The US maintains 750 international military bases and spends more than the next nine countries combined on its military, spending 3.8% of the largest GDP in the world at present on defensive and offensive technologies. China maintains three international military bases and spends less than 1.8% of its GDP on its military, which includes the 60,000 soldiers it seconded to tree planting a couple of years ago.
China’s Belt and Road Initiative has been joined by 139 countries globally, and China is providing low-interest loans to governments to build and own wind, solar, storage, transmission, and rail projects globally. The US has been attempting to block the Belt and Road Initiative and strongarm countries into not joining, with approaching zero success, and could not sell a Central American HVDC spine to South America domestically to provide some evidence that the US could engage in something of the scale of the Belt and Road Initiative, so abandoned the attempt.
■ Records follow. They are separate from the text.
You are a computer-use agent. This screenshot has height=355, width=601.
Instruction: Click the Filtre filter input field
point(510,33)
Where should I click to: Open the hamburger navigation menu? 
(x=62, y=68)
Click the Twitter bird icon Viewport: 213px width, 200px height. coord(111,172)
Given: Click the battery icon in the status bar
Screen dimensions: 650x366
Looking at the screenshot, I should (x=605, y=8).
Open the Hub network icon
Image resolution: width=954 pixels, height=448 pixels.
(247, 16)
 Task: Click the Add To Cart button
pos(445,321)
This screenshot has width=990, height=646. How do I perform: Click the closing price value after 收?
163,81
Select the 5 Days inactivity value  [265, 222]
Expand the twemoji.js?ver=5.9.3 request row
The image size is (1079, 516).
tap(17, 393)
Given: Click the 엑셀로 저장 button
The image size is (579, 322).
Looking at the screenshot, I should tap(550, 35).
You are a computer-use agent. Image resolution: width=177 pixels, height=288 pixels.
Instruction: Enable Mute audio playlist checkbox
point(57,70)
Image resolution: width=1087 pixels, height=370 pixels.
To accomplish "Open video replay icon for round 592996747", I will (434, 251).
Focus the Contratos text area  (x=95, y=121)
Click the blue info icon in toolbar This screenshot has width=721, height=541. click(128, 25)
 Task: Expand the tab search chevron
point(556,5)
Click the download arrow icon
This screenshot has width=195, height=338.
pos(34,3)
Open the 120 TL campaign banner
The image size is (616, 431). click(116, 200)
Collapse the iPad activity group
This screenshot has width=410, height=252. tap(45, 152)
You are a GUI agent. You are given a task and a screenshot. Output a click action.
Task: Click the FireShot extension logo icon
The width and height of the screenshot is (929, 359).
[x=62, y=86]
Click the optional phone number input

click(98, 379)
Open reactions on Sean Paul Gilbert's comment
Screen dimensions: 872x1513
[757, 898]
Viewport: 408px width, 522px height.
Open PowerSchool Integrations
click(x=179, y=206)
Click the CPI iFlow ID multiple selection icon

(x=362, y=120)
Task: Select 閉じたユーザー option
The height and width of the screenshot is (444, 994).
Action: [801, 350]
This is in no way to say that there aren’t things that China should be criticized and held to account for, and that every country shouldn’t have clearsighted China strategies — not that many appear to, and the US certainly doesn’t — But that the narrative that Americans and many Europeans share about China and themselves is not aligned with observable reality, and the US is in a significant danger of economic decline even as the world improves.